Renombrado organista en su época y cuya ascendencia wagneriana suele ser recordada, Franck no dejó a la posteridad muchas obras. Pero, sin duda, las que nos han llegado son de una envergadura y calidad muy destacables, caracterizadas por su carácter orgánico y una expresividad posromántica, de inequívoco regusto finisecular. Pensamos sobre todo en la Sinfonía en re menor, el Quinteto con piano o el hipnótico Preludio, coral y fuga, compuesto para teclado. La pieza de cámara programada mantiene el carácter cíclico de aquéllas, con relaciones temáticas más o menos explícitas en sus diferentes movimientos. Los lectores de Proust, concretamente del relato Un amour de Swann, podrán quizá identificar en ella la frasecita de Vinteuil (compositor ficticio) que sella el amor del protagonista con Odette de Crecy. El poder evocador de la melodía del tercer movimiento, en el pasaje Fantasia: ben moderato, hace pensar que quizá sí se trate, éste, del referente en que se inspiró el autor de la Recherche en su primer volumen.

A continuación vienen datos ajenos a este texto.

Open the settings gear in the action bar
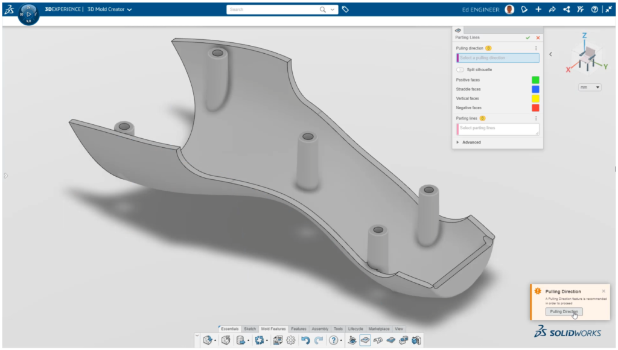The width and height of the screenshot is (618, 350). point(291,340)
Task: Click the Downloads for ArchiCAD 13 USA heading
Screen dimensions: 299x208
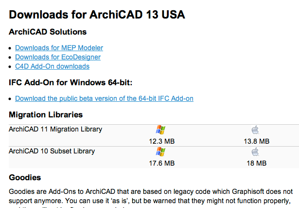Action: pyautogui.click(x=97, y=14)
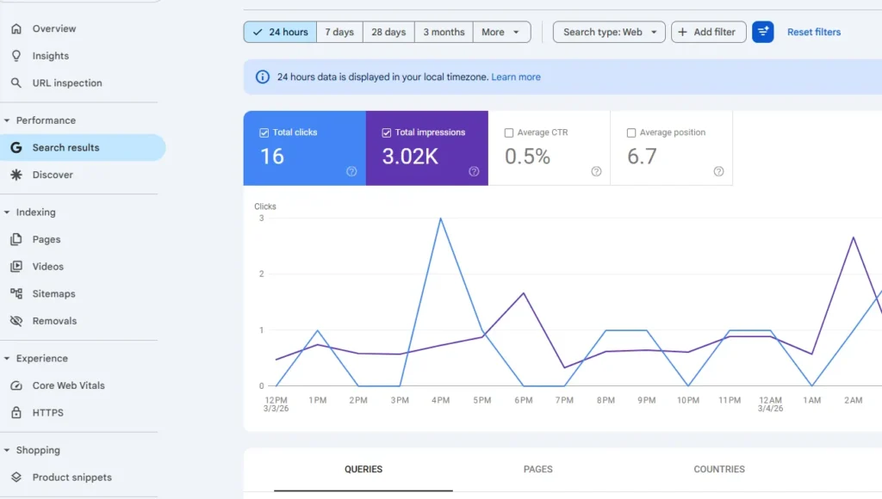Open the More date range dropdown

(x=502, y=32)
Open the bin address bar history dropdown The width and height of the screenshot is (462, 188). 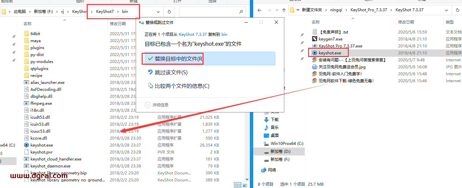tap(158, 12)
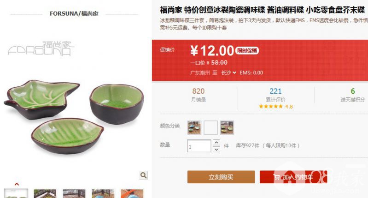Viewport: 368px width, 198px height.
Task: Select the third color option swatch
Action: [x=227, y=127]
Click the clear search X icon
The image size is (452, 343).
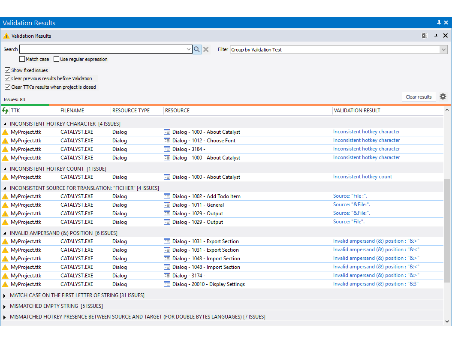pos(206,49)

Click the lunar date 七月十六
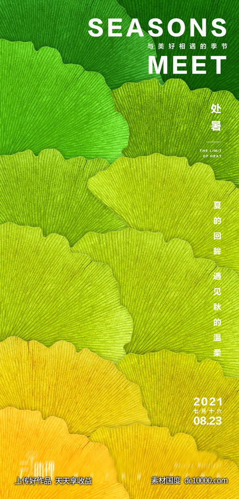pyautogui.click(x=208, y=411)
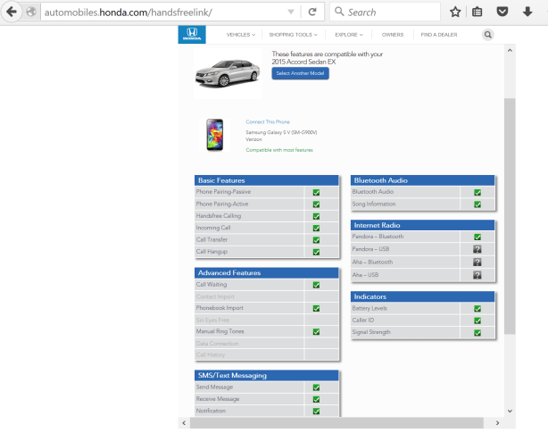
Task: Expand the Vehicles dropdown menu
Action: [240, 35]
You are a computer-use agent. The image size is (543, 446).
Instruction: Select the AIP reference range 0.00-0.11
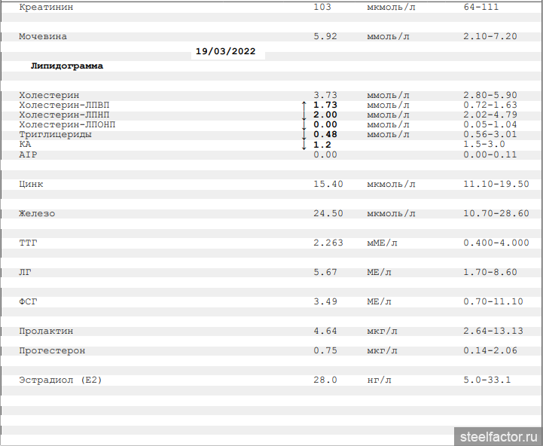tap(490, 154)
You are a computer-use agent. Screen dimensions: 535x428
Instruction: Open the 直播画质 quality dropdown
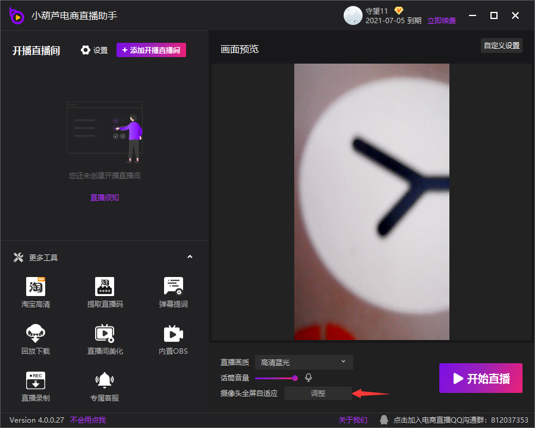304,362
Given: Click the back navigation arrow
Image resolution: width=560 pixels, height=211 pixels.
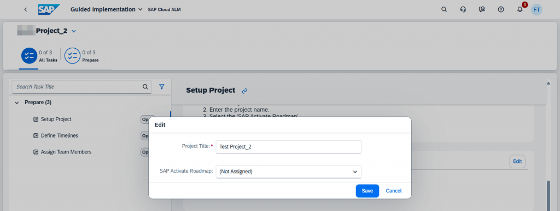Looking at the screenshot, I should 25,10.
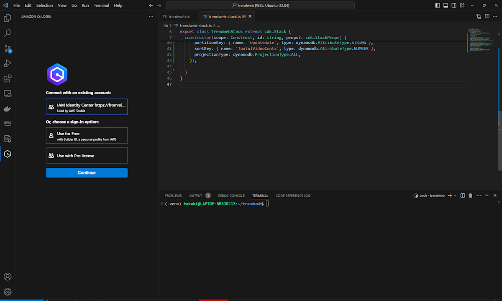Open the Extensions view
This screenshot has width=502, height=301.
click(8, 78)
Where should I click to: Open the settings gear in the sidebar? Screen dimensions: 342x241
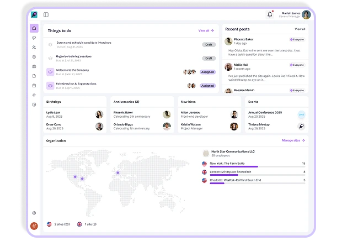point(34,213)
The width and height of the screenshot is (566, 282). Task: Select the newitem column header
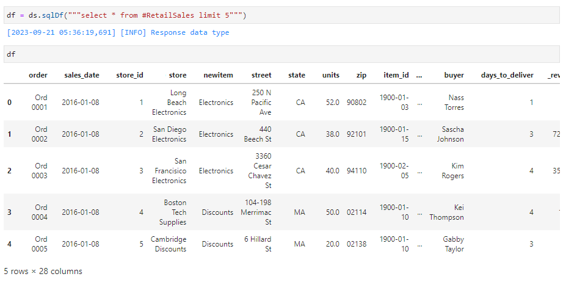[x=218, y=75]
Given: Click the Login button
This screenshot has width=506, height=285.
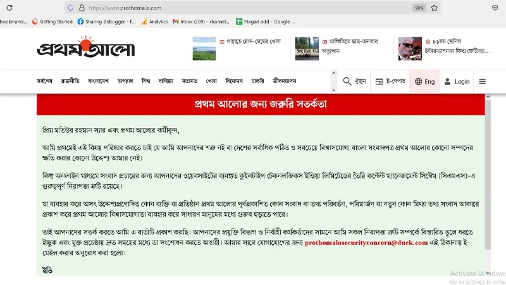Looking at the screenshot, I should [456, 82].
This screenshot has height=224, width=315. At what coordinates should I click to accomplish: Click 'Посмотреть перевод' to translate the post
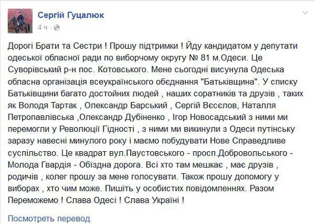(49, 219)
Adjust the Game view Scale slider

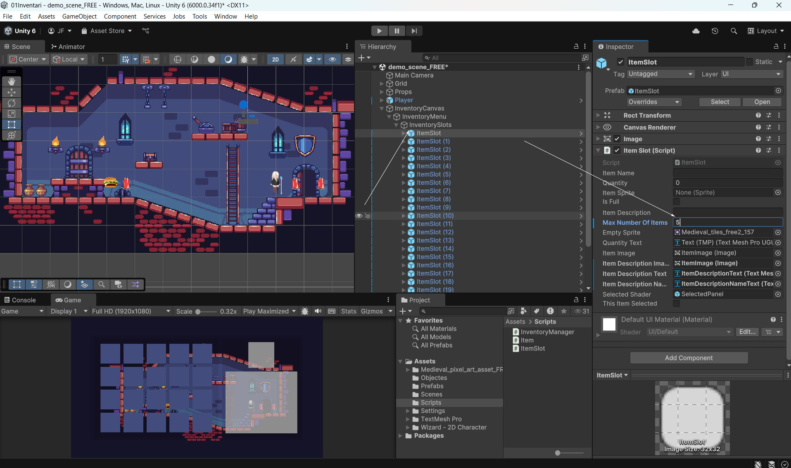click(199, 312)
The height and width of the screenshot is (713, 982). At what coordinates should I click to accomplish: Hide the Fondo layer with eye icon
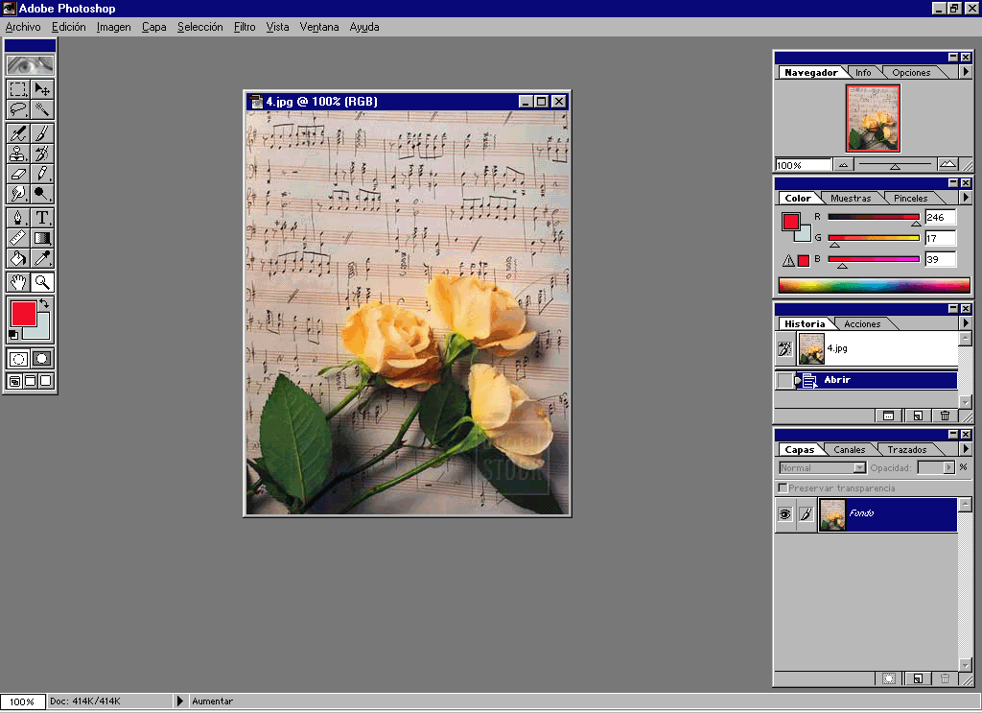[784, 514]
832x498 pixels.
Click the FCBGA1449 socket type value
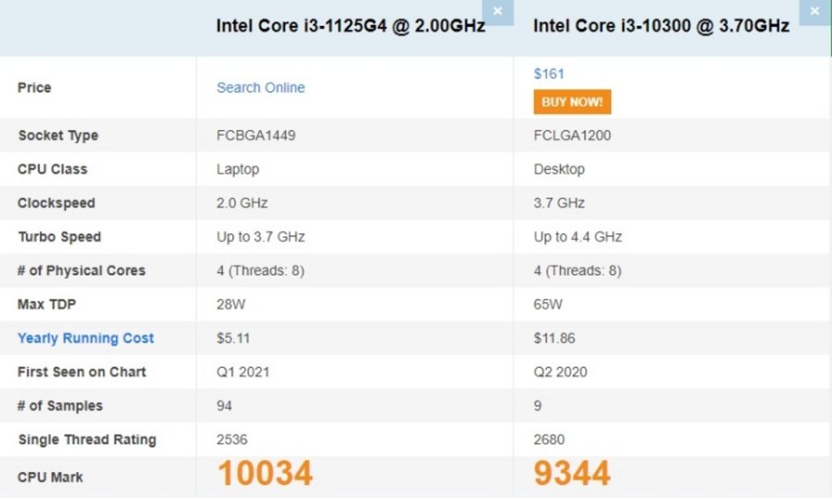pyautogui.click(x=256, y=135)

La complicidad de Sergey y Lusine Khachatryan se manifestó incuestionable en una obra que, como sucede en el caso de la Sonata ‘Kreutzer’ de Beethoven, parece impregnada de un halo de misterio y furia, que en ocasiones la literatura ha plasmado en términos eróticos (Tolstoi se inspiró en esta segunda en su apasionado relato Sonata a Kreutzer). Ambas se emparejan en una grabación muy recomendable, realizada por Martha Argerich e Itzakh Perlan. Sin duda se trata de una de las mejores versiones modernas, que además goza de la espontaneidad del directo. El grado de comprensión mutua por parte de estos intérpretes consagrados es comparable al evidenciado por los Khachatryan. Ante la palmaria satisfacción del público, ofrecieron dos bises. Primero, una versión rítmicamente agitada y virtuosa de la “Danza del sable” de Aram Khachaturian, compositor de origen armenio como los propios músicos (de apellido obviamente coincidente, incluso si el parentesco no ha sido acreditado).

Y, ya en perfecto castellano, el violinista anunció la última pieza que sería interpretada: una canción de cuna de Manuel de Falla, dedicada al vástago por venir. Crece la familia de músicos y de amantes de la música, gracias a interpretaciones como la vivenciada en el Palau; con lo que, una vez más, se muestra fecundo el entendimiento íntimo -complicidad y amor- a través de las experiencias estéticas que dejan huella.